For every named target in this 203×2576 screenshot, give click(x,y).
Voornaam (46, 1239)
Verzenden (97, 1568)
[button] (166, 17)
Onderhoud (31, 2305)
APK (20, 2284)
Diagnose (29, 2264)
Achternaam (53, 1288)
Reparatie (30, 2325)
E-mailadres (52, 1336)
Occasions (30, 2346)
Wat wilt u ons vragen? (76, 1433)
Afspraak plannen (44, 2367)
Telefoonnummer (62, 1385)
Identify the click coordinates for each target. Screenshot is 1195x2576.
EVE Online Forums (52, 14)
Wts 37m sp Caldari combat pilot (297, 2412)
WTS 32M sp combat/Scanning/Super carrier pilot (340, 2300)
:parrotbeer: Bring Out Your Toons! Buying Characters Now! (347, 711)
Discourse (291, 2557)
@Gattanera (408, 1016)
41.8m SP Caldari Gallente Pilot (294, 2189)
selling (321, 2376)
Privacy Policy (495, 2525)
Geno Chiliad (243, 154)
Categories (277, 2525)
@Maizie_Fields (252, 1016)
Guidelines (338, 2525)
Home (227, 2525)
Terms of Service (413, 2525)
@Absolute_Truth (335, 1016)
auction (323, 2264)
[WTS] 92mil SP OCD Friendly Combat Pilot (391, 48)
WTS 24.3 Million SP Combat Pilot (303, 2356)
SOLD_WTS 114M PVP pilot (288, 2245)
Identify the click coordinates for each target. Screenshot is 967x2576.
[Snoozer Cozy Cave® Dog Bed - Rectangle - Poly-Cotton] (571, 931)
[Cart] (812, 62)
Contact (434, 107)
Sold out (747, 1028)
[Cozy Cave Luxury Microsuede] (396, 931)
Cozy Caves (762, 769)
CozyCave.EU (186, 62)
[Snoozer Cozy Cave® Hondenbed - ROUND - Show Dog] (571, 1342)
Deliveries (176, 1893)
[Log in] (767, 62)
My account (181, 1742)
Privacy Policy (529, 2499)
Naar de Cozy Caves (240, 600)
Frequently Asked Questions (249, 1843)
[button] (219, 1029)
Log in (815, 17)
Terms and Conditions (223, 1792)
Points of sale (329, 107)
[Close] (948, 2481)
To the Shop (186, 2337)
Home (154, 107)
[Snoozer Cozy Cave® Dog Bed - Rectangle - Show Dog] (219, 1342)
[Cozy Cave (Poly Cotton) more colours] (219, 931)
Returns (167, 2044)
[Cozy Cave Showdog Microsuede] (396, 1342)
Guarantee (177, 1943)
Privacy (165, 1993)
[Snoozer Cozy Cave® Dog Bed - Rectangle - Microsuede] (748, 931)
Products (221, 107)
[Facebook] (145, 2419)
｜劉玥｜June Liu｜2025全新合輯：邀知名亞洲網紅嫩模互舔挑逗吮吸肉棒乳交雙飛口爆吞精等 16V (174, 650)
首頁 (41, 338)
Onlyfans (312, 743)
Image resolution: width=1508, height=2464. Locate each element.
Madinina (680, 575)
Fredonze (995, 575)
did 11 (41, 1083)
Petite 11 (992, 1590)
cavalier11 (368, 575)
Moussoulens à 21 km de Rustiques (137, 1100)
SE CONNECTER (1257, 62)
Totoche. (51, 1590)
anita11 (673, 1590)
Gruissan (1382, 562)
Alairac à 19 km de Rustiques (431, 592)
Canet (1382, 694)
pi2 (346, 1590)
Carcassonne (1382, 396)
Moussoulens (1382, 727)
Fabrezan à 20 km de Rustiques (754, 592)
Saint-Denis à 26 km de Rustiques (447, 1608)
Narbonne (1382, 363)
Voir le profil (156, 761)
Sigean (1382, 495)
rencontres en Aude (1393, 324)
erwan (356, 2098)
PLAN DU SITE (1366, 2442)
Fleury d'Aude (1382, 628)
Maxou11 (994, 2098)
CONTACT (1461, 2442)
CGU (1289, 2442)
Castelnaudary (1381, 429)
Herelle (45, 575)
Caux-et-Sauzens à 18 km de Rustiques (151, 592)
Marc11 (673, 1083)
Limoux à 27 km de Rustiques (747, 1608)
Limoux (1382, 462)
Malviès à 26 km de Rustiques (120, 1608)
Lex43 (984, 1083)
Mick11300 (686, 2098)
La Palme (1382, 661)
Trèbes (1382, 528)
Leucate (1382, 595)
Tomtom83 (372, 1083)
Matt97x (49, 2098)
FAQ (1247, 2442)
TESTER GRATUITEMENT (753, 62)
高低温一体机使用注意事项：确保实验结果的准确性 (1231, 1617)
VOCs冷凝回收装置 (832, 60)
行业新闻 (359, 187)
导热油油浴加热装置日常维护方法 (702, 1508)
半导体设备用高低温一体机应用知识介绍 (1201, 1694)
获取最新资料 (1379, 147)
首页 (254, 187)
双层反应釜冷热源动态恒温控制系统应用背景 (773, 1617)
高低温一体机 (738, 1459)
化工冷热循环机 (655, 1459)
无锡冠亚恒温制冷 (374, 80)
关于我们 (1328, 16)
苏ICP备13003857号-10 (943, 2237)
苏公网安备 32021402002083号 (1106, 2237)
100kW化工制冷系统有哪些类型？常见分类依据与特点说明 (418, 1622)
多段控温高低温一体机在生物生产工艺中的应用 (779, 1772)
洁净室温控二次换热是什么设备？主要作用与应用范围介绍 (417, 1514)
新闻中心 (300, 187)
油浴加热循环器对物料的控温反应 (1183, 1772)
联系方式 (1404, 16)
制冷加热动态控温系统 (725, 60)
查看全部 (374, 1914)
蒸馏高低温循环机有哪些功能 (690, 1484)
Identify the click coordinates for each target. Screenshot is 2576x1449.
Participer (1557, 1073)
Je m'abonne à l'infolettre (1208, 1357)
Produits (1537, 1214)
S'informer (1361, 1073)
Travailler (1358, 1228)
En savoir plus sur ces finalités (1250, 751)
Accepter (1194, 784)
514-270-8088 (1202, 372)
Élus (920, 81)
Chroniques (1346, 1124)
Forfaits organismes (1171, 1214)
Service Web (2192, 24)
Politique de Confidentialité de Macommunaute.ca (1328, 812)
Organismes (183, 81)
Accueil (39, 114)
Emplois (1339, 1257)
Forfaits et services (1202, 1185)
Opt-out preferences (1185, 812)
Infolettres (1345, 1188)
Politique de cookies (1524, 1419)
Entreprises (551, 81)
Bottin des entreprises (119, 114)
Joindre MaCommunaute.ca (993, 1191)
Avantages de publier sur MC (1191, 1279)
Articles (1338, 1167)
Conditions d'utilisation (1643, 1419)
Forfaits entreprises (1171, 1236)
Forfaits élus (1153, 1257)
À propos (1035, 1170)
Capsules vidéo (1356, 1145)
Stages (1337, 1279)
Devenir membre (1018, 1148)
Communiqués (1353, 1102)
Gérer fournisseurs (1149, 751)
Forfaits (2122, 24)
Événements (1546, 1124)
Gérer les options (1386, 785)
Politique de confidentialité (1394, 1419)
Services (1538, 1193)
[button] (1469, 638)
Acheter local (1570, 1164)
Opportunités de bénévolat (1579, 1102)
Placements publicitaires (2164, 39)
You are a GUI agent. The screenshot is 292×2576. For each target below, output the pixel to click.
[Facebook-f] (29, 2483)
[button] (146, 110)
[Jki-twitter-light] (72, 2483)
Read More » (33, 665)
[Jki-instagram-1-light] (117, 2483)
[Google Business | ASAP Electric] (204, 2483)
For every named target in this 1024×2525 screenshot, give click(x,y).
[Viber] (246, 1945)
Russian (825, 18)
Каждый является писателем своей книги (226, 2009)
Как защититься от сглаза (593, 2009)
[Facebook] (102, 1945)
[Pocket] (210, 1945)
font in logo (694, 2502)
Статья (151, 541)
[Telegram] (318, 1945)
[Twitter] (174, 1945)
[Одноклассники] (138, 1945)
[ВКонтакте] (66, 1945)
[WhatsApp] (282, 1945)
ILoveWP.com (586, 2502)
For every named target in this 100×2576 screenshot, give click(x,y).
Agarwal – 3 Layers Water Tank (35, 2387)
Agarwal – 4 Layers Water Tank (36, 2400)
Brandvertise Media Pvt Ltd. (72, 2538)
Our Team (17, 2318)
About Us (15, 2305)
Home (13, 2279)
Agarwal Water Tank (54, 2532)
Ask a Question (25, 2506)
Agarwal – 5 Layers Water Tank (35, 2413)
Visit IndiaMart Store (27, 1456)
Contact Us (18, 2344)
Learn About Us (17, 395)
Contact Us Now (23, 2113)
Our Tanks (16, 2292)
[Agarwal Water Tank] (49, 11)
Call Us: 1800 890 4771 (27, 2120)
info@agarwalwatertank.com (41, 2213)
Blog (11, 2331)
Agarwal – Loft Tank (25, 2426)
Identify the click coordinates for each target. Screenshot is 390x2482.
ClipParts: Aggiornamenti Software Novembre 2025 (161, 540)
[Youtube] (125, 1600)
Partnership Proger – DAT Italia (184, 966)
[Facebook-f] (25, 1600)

▶ The task:
All that is needed is the exact run of lines above from the line containing "WTS 24.3 Million SP Combat Pilot (303, 2356)" through the line containing "Contact (434, 107)", both of them included.

▶ Response to this task:
WTS 24.3 Million SP Combat Pilot (303, 2356)
SOLD_WTS 114M PVP pilot (288, 2245)
Identify the click coordinates for each target. Screenshot is 967x2576.
[Snoozer Cozy Cave® Dog Bed - Rectangle - Poly-Cotton] (571, 931)
[Cart] (812, 62)
Contact (434, 107)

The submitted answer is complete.